There are at least four implications of for higher education research:

1. 1.

   In cases where students took both the ACT and SAT tests, researchers should favor self-reported ACT scores over SAT scores. This study found compelling evidence that students report their ACT scores more accurately than students who report SAT scores.

2. 2.

   Researchers should be cautious when creating groups of students based in self-reported test scores. For instance, a researcher interested in studying low-achieving students may not want to identify these low-achieving students based solely on self-reported test scores. Since these students are much more likely to overestimate their test scores, to identify them based solely on their scores would likely underestimate the relationship of their test scores with other variables included in the study.

3. 3.

   Summing the self-reported SAT Critical Reading and Mathematics scores to create a combined SAT score appears to reduce measurement error. This reduction in measurement error may be due to the cancelling out of random errors that are present in each of the two self-reported scores. Given these results it is recommended that researchers combine SAT scores to create an SAT Total score in order to increase the accuracy of these data.

4. 4.

   Researchers should exercise caution when using self-reported test scores as covariates to control for prior learning. Multivariate analysis assumes that covariates are measured without (or at least minimal) error (Tabachnick and Fidell 2001). However, while almost all variables contain measurement error, the purpose for including a covariate is to reduce the unexplained variance thereby increasing the sensitivity of the test of main effects. However, if the covariate itself has excessive measurement error, then the researcher may well be introducing more unexplained error into the model rather than controlling for error. In regression, measurement error in the independent variables can lead to upward or downward estimation of the regression coefficient (Pedhazur 1997). In other words, excessive measurement error can lead to increased probably of a Type II error (not rejecting the null when it is not true). For instance, the use of self-reported test scores to predict first-year GPA for low-achieving students may lead the researcher to conclude that there is no significant relationship between incoming test scores and first-year GPA. When in fact, given the amount of error in self-reported test scores for low-achieving students, test scores may be significantly predictive of first-year GPA.

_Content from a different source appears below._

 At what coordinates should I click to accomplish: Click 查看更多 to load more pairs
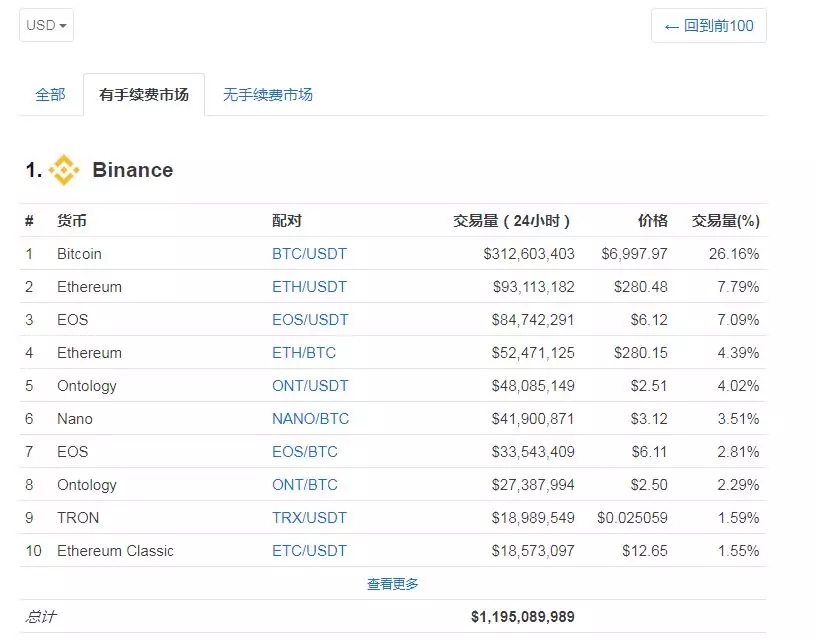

With this caution noted, this study found that the self-reported ACT Composite score contained relatively little error. Also, this study found that the combined SAT score (sum of the Critical Reading and Math) did in fact reduce the error compared to the self-reported sub-test scores. Given these results, researchers can use self-reported ACT composite scores with confidence. However, with regard to the SAT, researchers may want to request that students report their total score, rather than their individual sub-test scores. Though additional research is needed to confirm, given the results of this study, it seems reasonable to assume that students will report their total combined SAT score more accurately than their individual sub-test scores.

The use of self-reported data in higher education research will likely continue for the foreseeable future. This study provided additional important information regarding the accuracy of these data and their appropriate use in higher education research.